Of these options, I think the best one is to just open a new log. This will 
keep our regionserver online and let us carry on with the minimum of 
difficulty. Does this seem like enough of a fix to satisfy the 0.1 release 
block?

> RegionServer needs to recover if datanode goes down
> ---------------------------------------------------
>
>                 Key: HBASE-497
>                 URL: https://issues.apache.org/jira/browse/HBASE-497
>             Project: Hadoop HBase
>          Issue Type: Bug
>    Affects Versions: 0.16.0
>            Reporter: Michael Bieniosek
>            Priority: Blocker
>             Fix For: 0.1.0, 0.2.0
>
>
> If I take down a datanode, the regionserver will repeatedly return this error:
> java.io.IOException: Stream closed.
>         at 
> org.apache.hadoop.dfs.DFSClient$DFSOutputStream.isClosed(DFSClient.java:1875)
>         at 
> org.apache.hadoop.dfs.DFSClient$DFSOutputStream.writeChunk(DFSClient.java:2096)
>         at 
> org.apache.hadoop.fs.FSOutputSummer.writeChecksumChunk(FSOutputSummer.java:141)
>         at 
> org.apache.hadoop.fs.FSOutputSummer.flushBuffer(FSOutputSummer.java:124)

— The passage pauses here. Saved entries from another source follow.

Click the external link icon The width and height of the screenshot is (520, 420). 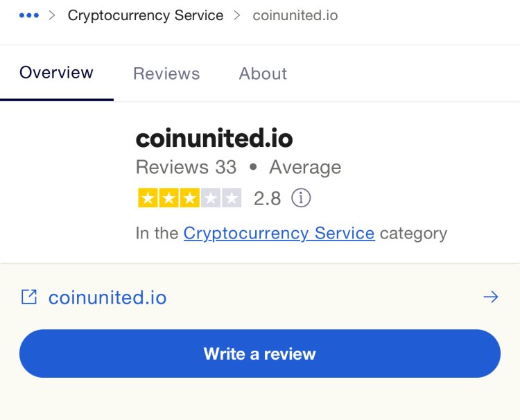(29, 297)
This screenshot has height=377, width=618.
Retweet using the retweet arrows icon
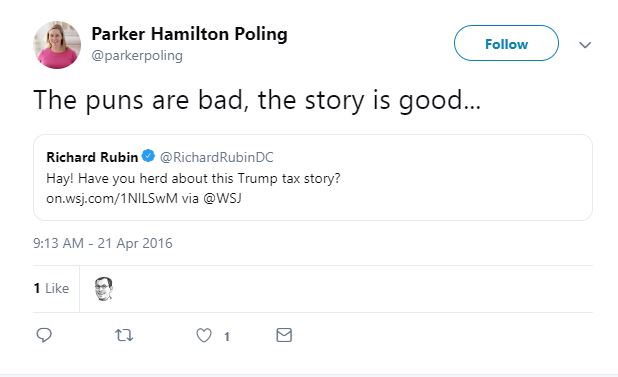[124, 335]
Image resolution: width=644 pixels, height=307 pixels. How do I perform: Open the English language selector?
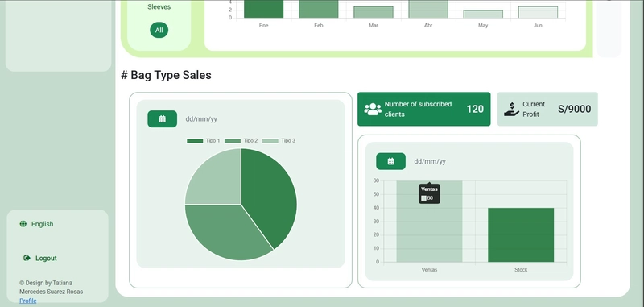pyautogui.click(x=36, y=224)
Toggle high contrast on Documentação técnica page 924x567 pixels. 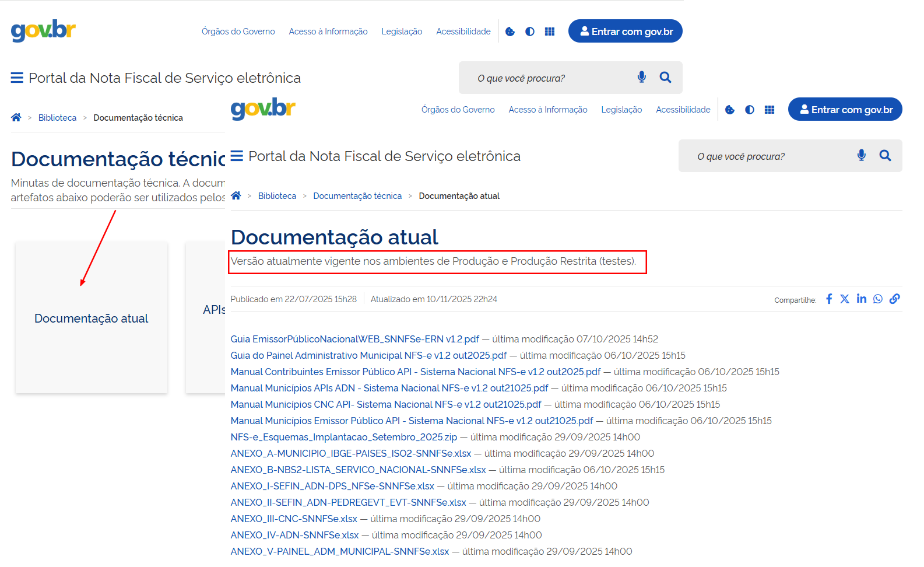coord(530,32)
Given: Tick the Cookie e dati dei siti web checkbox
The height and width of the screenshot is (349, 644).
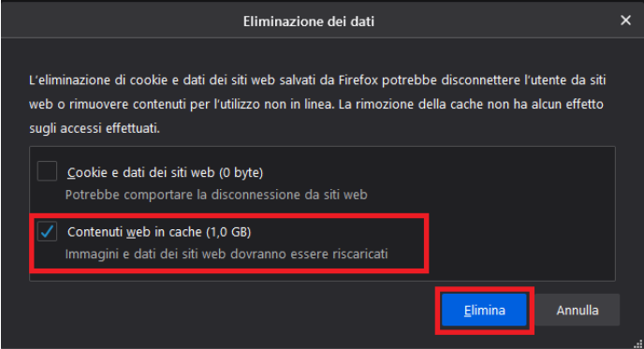Looking at the screenshot, I should (47, 171).
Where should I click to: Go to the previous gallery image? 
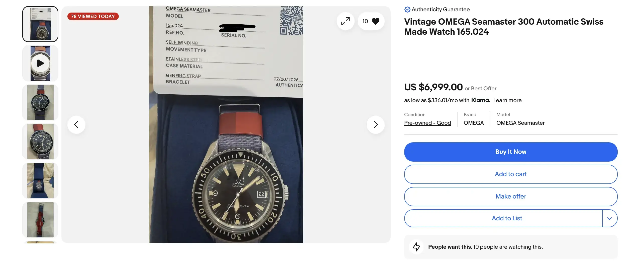coord(76,124)
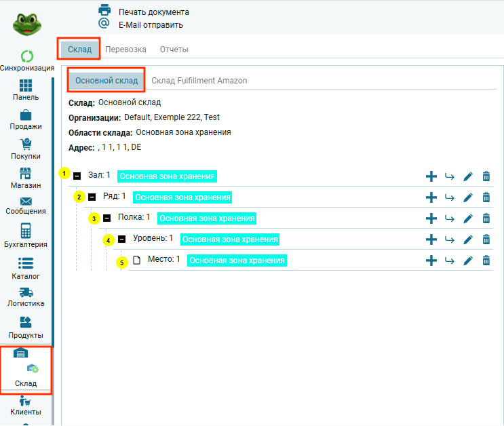Delete Место: 1 with trash icon
Image resolution: width=504 pixels, height=426 pixels.
486,260
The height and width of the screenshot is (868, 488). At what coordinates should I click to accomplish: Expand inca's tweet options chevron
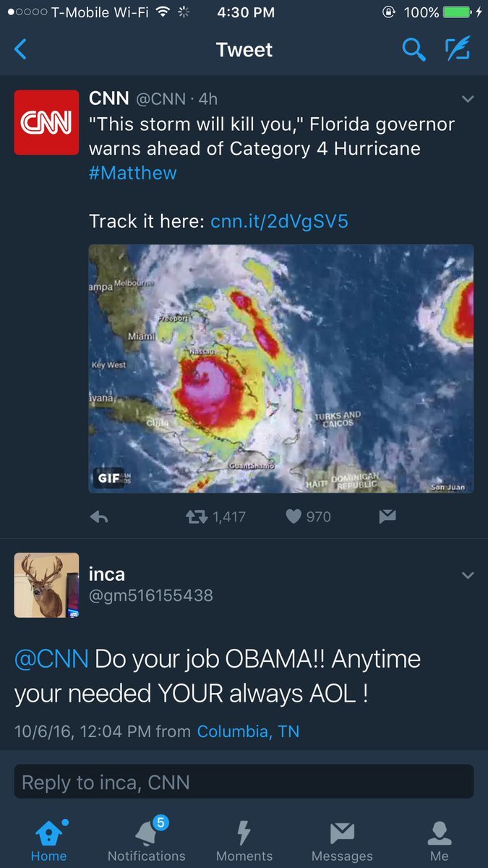468,576
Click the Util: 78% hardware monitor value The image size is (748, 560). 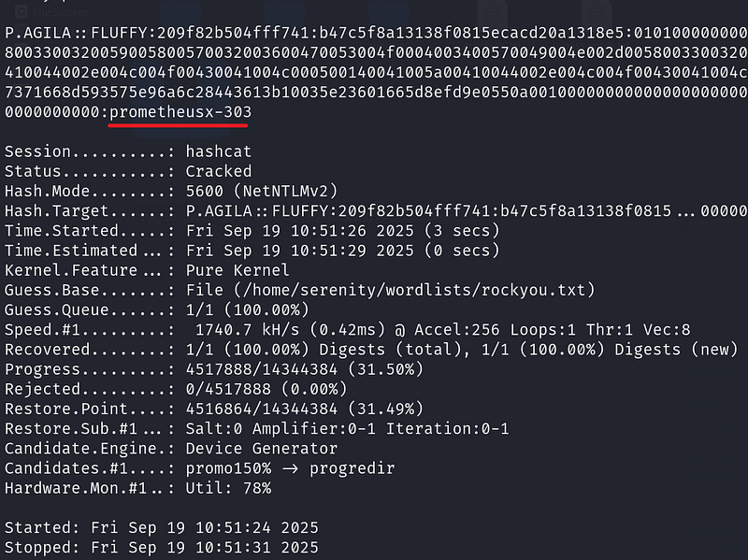(x=228, y=488)
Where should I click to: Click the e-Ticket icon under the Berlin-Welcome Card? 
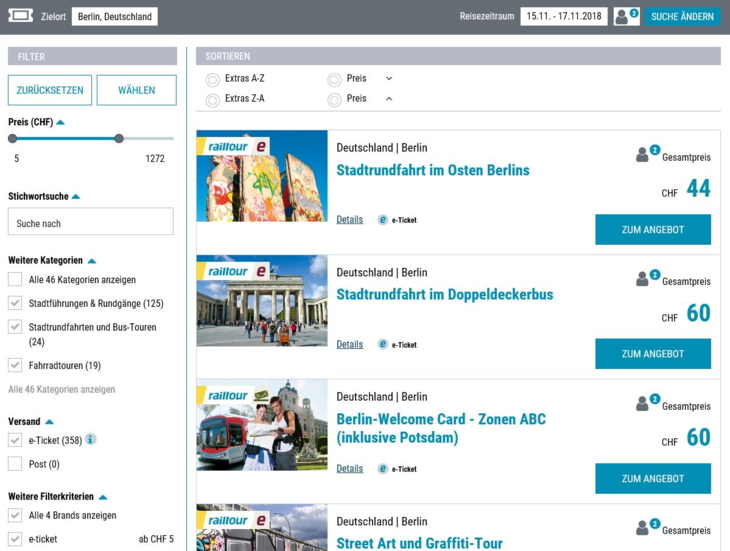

>         at org.apache.hadoop.fs.FSOutputSummer.write1(FSOutputSummer.java:112)
>         at org.apache.hadoop.fs.FSOutputSummer.write(FSOutputSummer.java:86)
>         at 
> org.apache.hadoop.fs.FSDataOutputStream$PositionCache.write(FSDataOutputStream.java:41)
>         at java.io.DataOutputStream.write(Unknown Source)
>         at 
> org.apache.hadoop.io.SequenceFile$Writer.append(SequenceFile.java:977)
>         at org.apache.hadoop.hbase.HLog.append(HLog.java:377)
>         at org.apache.hadoop.hbase.HRegion.update(HRegion.java:1455)
>         at org.apache.hadoop.hbase.HRegion.batchUpdate(HRegion.java:1259)
>         at 
> org.apache.hadoop.hbase.HRegionServer.batchUpdate(HRegionServer.java:1433)
>         at sun.reflect.GeneratedMethodAccessor9.invoke(Unknown Source)
>         at sun.reflect.DelegatingMethodAccessorImpl.invoke(Unknown Source)
>         at java.lang.reflect.Method.invoke(Unknown Source)
>         at org.apache.hadoop.hbase.ipc.HbaseRPC$Server.call(HbaseRPC.java:413)
>         at org.apache.hadoop.ipc.Server$Handler.run(Server.java:910)
> It appears that hbase/dfsclient does not attempt to reopen the stream.